**The exercise**
Can you give again every item in the stretch from the line containing "Compartir [button] (25, 374)" through the line containing "Anfahrt (142, 1491)", both ends included, with each answer's coordinates multiplied by 0.95 and rounded to whole numbers, halves rounding up? Keep the request lines in with their numbers unchanged, and give only that stretch.

**Material for this task**

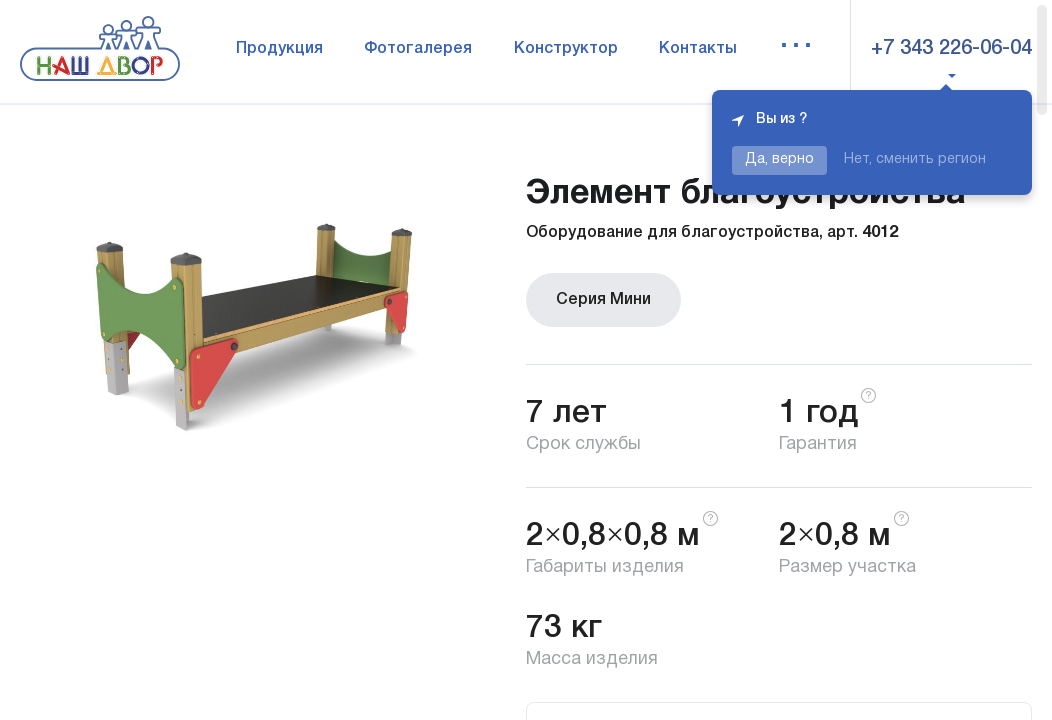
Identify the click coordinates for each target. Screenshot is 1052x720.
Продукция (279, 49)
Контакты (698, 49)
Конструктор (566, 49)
==
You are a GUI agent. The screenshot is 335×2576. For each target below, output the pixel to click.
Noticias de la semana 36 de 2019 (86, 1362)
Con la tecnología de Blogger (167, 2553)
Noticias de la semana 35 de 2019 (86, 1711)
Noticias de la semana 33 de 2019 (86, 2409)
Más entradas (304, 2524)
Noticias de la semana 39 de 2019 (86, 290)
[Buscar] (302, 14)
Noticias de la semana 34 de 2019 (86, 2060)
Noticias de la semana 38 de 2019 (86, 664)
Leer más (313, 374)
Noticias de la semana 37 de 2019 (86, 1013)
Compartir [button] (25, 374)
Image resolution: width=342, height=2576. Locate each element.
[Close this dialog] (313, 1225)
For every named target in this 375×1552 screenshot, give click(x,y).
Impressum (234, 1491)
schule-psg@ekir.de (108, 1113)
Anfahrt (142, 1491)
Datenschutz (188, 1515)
---
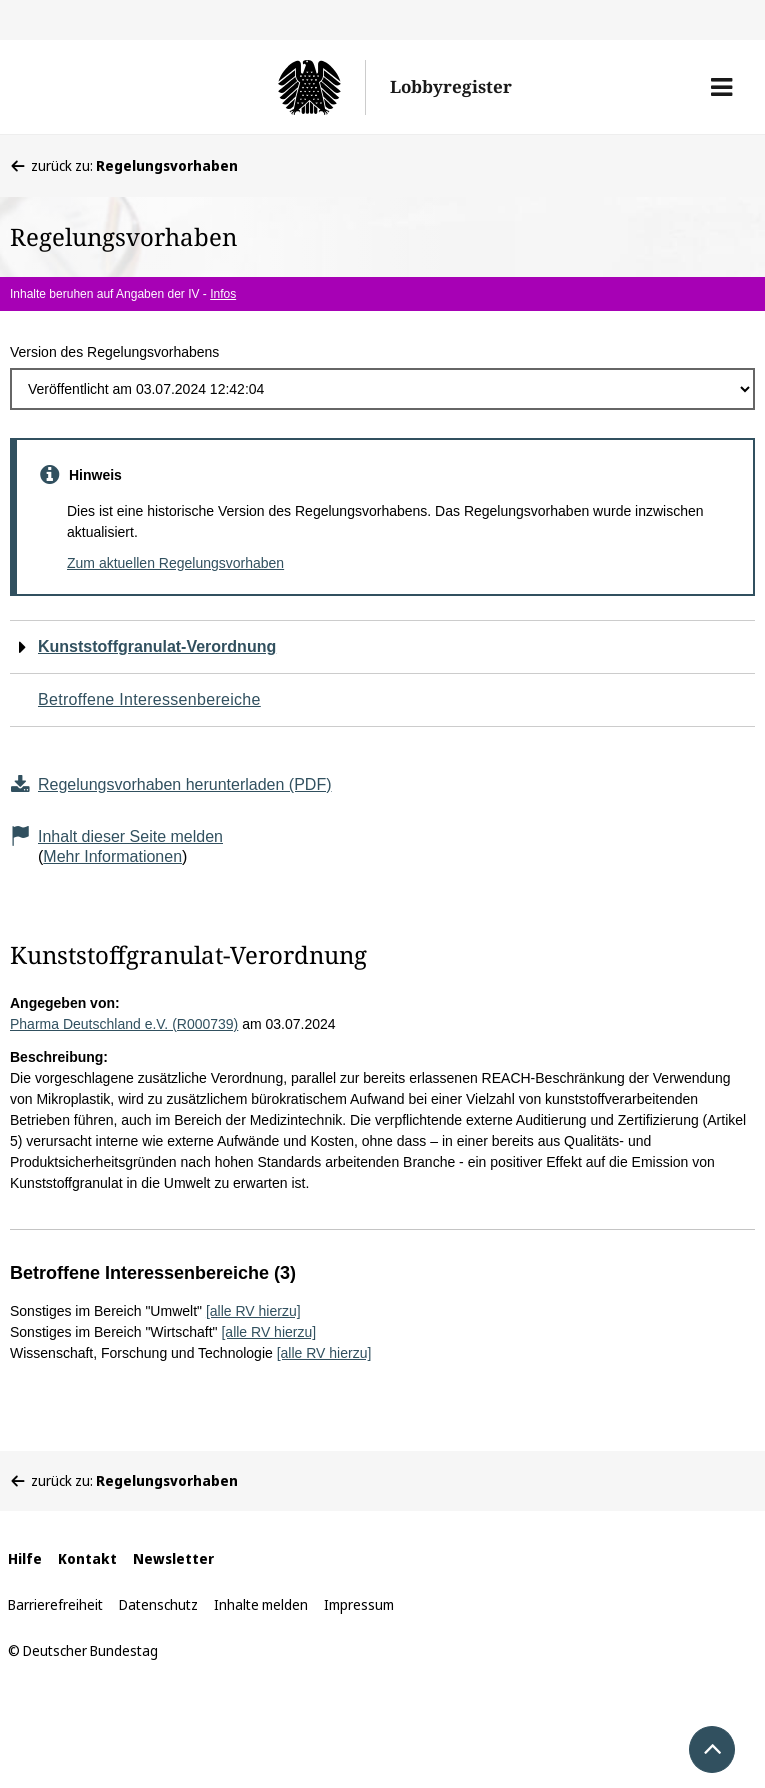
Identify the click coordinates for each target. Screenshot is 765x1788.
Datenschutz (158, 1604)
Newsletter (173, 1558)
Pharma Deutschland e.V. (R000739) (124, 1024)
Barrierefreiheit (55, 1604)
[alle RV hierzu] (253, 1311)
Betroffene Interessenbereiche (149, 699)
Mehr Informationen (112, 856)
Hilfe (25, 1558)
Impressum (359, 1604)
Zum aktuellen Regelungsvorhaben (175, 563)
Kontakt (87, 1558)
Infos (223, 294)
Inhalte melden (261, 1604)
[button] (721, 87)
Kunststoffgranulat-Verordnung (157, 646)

**Solution to the exercise**
Compartir [button] (24, 355)
Image resolution: width=342, height=2576. Locate each element.
[Close this dialog] (297, 1164)
For every named target in this 375×1552 screenshot, give click(x,y).
Impressum (222, 1416)
schule-psg@ekir.de (103, 1057)
Anfahrt (135, 1416)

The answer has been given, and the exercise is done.